## Supplied records
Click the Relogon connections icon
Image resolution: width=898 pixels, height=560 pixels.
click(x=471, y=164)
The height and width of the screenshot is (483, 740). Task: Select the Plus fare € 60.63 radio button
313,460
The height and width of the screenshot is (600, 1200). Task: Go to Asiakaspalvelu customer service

* * *

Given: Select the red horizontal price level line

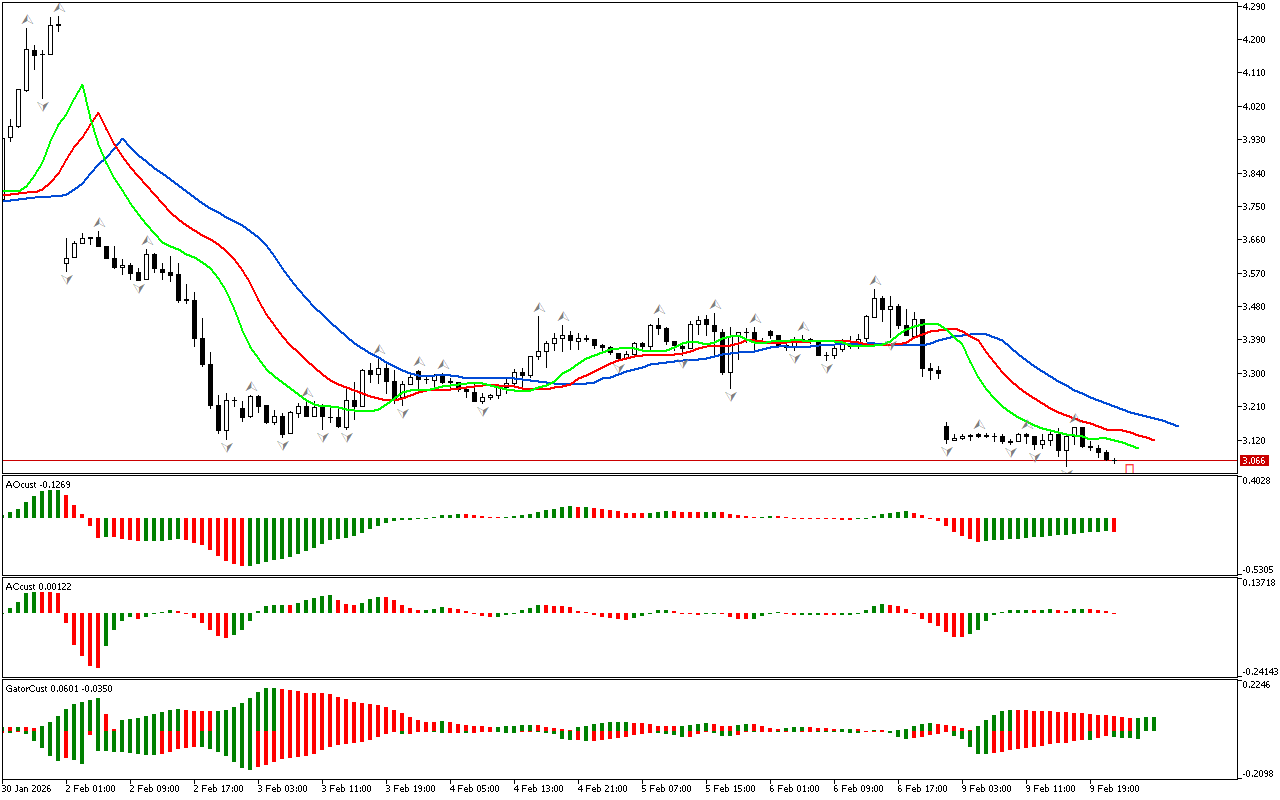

* * *

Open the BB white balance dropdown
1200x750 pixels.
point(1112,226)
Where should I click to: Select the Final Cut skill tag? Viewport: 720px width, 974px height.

## About this task
Repeat, word for word, the lines above between the line holding "The height and width of the screenshot is (483, 740)." and the line holding "The height and width of the screenshot is (600, 1200).", inclusive; omit everything else.

## Finished task
The height and width of the screenshot is (483, 740). Task: Select the Plus fare € 60.63 radio button
313,460
The height and width of the screenshot is (600, 1200). Task: Go to Asiakaspalvelu customer service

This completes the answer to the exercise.